Dio entra nella vita dell’uomo o di una donna e compie un giudizio di salvezza che richiede la conversione. Gli apostoli si spaventano, quando accolgono Gesù nella barca, ma finalmente la barca incomincia a procedere e a raggiungere la riva.
Un grande tema che ritorna nel Tempo di Pasqua è semplice e fondamentale: i discepoli non riconoscono il Risorto… E la preoccupazione di Luca e di Giovanni – ma soprattutto dell’evangelista Luca – è “fondare” le apparizioni che sono la catechesi che il Risorto fa alla sua comunità, ai discepoli, per far capire loro cosa è successo.
Gesù risorto si nasconde così nel pellegrino dei due di Emmaus, nell’ortolano della Maddalena, nell’uomo che sta sulla riva del lago e sta accendendo un fuoco per poter dare il cibo a quelli che stanno pescando.

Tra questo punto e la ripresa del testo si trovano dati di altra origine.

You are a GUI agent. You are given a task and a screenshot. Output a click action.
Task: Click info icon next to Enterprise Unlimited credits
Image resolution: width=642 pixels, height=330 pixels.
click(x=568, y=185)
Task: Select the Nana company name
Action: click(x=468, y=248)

Il Risorto ha voluto rendere certa la comunità che lui era proprio il Risorto.
Le apparizioni sono dunque la pedagogia, la preparazione ad una fede pura e la fede pura che cosa è? L’eucaristia. Lì c’è la pura fede.
Capite allora come è importante vivere bene l’anno liturgico e l’eucaristia della domenica perché se non cresciamo nella fede prima o poi ci stufiamo di compiere dei gesti che rischiano di essere molto e solo umani. Ed ecco perché la prima lettura di oggi ci dice che dobbiamo dedicarci alla carità e alla preghiera.
Buon mese di maggio a tutti!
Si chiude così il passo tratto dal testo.